__Reading passage__

When giving advice to people just starting out in their careers, Jim Marshall thinks of the marine decorator crab.

Jim Marshall & Dean Moez Limayem

The decorator crab walks along the ocean floor and takes things along its journey to change its own shape, to blend into its environment.

"You need to be a decorator crab," Marshall said, comparing professional development to the crab's survival mechanism. "Take what you need along the journey that helps you conduct the journey."

That's a lesson Marshall has learned over several decades in business. Now the CEO of Promethean, a company that provides interactive technology for education, Marshall said his success stems from continuing to learn at every point on his career path, including as a management graduate of USF's class of 1975.

And learning is the theme of Marshall's current job. With his work at Promethean, Marshall wants to transform the way educators teach. Marshall joined Promethean in 2011 as president of North American Markets, based in Atlanta. Previously, he was CEO of Spectrum K12, a company that produces software solutions to improve the performance of at-risk and special education students. Prior to leading Spectrum K12, he was CEO at Agentis software. And as vice president of Apple's U.S. Education Division, he spent three years working with Apple co-founder Steve Jobs and current CEO Tim Cook.

Marshall said although the business world is radically different from the classroom environment, some of his professors at USF were able to prepare him for life after college.

"I had several outstanding professors who were like Abraham Lincoln -- they wrapped their lessons in stories, which made the classroom lessons come alive to me," he said.

Coming to USF as a transfer student, Marshall also switched his major from pre-med studies to business. He found business classes, with their concentration on real-life examples instead of textbook prose, "...much more interesting with deep human elements that were real-life examples of how the world runs."

Marshall said that before he was hired by tech company Burroughs -- now Unisys -- straight out of college to do management training, he never saw himself working for a tech company. But that experience enabled him to achieve his ultimate goal of being a CEO. Marshall's advice for students who dream of being an executive someday is to learn to seize the moment – advice reflective of his own career path and the surprising opportunities that he found along the way.

__Entries__
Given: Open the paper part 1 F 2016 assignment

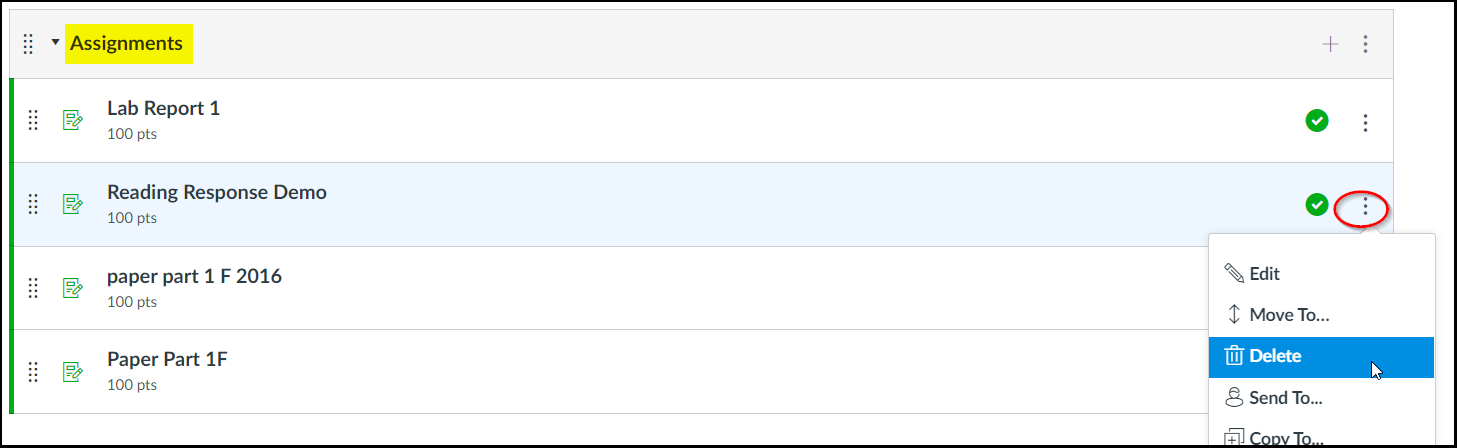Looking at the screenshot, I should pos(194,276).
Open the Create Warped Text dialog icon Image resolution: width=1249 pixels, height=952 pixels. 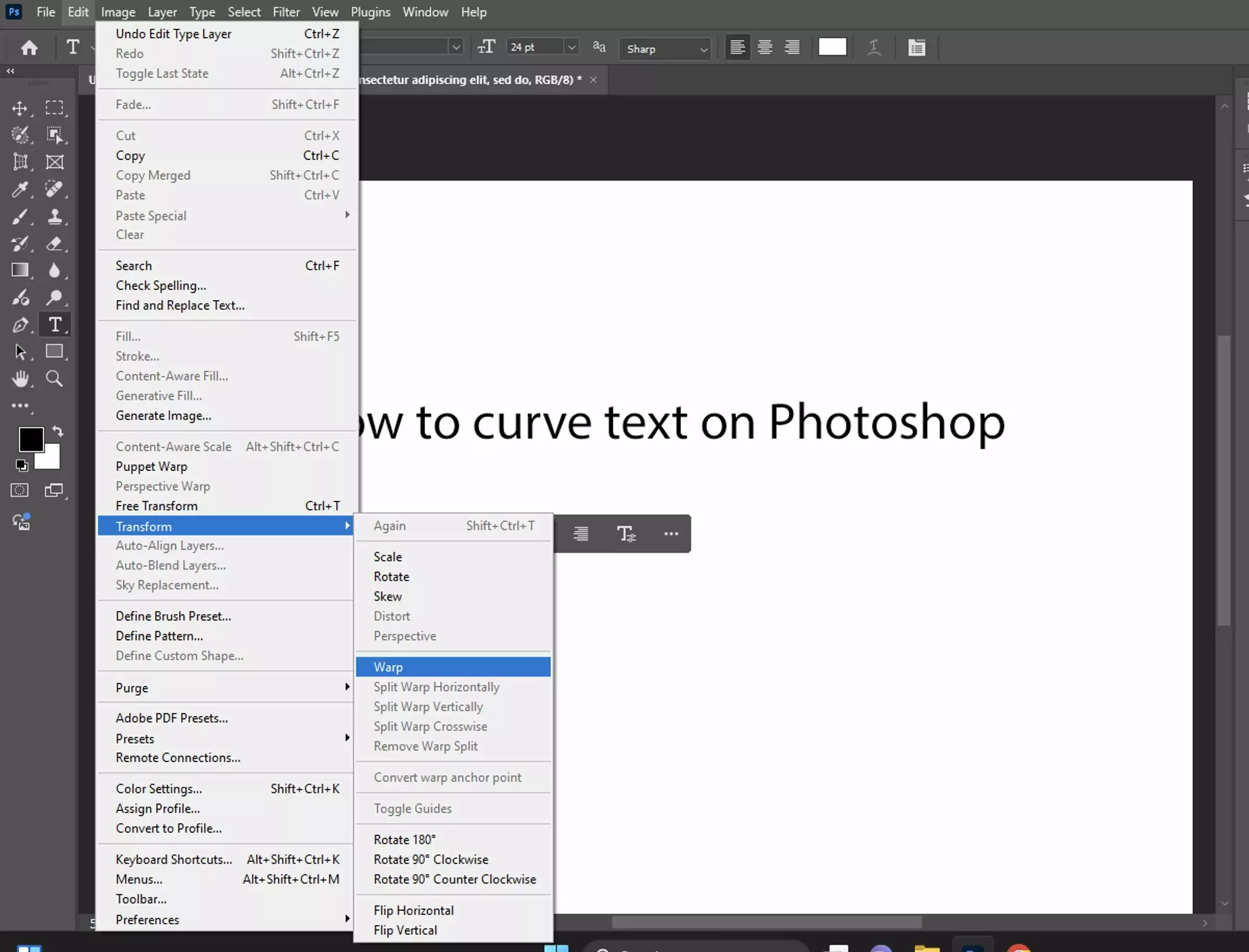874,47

* * *

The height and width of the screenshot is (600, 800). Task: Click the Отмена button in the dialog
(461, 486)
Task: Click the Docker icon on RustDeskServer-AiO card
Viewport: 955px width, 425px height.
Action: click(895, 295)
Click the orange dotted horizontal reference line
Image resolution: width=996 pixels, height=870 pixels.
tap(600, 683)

__Task list__
[A] According to the profile of Jim Marshall, which company hired him straight out of college for management training?
[B] Carry the profile of Jim Marshall forward, picking up after its final sentence.
The entries have nothing to do with the profile of Jim Marshall.

__Replies__
[A] Burroughs, now Unisys.

[B]
"What is your primary aspiration?" he asks young people. "Put that aside and forget about it. What can you do today? What can you do this year? Focus on that."

Now, as Promethean CEO, Marshall hopes to help students from elementary school to college feel that their education is as relevant as he found his business courses.

The company manufactures products that allow teachers to use collaborative tools such as tablets and interactive whiteboards to teach their students, and the Promethean products also help them get a better understanding of how well students are learning. Promethean's rise coincides with an increased emphasis on real-time data in education because the tools the company provides can give teachers data on how every student in their classroom is understanding, interacting, and progressing with the lesson.

Promethean recently donated some of this interactive technology to the Muma College of Business, including interactive tables, "whiteboards," and tablet computers, and Marshall hopes USF can be at the forefront of pioneering uses for this technology in higher education.

"It's a personal attachment to the university," Marshall says of why he wants to work with USF. "I don't ever want to try to sell USF anything. I come back here because they gave me so much and that's where I got my start. I want to give back some of what USF gave me."